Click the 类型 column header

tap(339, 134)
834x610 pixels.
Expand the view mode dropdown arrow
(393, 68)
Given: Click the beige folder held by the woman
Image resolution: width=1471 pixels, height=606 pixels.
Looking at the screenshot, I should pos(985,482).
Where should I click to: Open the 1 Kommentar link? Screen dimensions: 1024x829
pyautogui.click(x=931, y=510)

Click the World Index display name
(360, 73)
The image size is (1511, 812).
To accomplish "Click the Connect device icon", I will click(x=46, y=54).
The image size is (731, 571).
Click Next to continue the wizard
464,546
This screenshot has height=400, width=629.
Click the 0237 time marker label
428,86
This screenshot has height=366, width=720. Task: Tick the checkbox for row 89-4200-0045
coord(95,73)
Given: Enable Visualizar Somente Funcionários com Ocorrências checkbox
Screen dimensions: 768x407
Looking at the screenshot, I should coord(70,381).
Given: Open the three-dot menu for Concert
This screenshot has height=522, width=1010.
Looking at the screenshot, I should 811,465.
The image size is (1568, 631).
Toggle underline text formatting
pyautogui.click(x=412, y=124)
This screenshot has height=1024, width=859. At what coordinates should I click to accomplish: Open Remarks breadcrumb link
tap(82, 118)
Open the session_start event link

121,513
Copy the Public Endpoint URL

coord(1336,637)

■ Exercise ■
Please quote the data above in full, with no line missing.

■ Solution to the exercise ■
Click the 类型 column header

tap(339, 134)
834x610 pixels.
Expand the view mode dropdown arrow
(393, 68)
Given: Click the beige folder held by the woman
Image resolution: width=1471 pixels, height=606 pixels.
Looking at the screenshot, I should pos(985,482).
Where should I click to: Open the 1 Kommentar link? Screen dimensions: 1024x829
pyautogui.click(x=931, y=510)

Click the World Index display name
(360, 73)
The image size is (1511, 812).
To accomplish "Click the Connect device icon", I will click(x=46, y=54).
The image size is (731, 571).
Click Next to continue the wizard
464,546
This screenshot has height=400, width=629.
Click the 0237 time marker label
428,86
This screenshot has height=366, width=720. Task: Tick the checkbox for row 89-4200-0045
coord(95,73)
Given: Enable Visualizar Somente Funcionários com Ocorrências checkbox
Screen dimensions: 768x407
Looking at the screenshot, I should coord(70,381).
Given: Open the three-dot menu for Concert
This screenshot has height=522, width=1010.
Looking at the screenshot, I should 811,465.
The image size is (1568, 631).
Toggle underline text formatting
pyautogui.click(x=412, y=124)
This screenshot has height=1024, width=859. At what coordinates should I click to accomplish: Open Remarks breadcrumb link
tap(82, 118)
Open the session_start event link

121,513
Copy the Public Endpoint URL

coord(1336,637)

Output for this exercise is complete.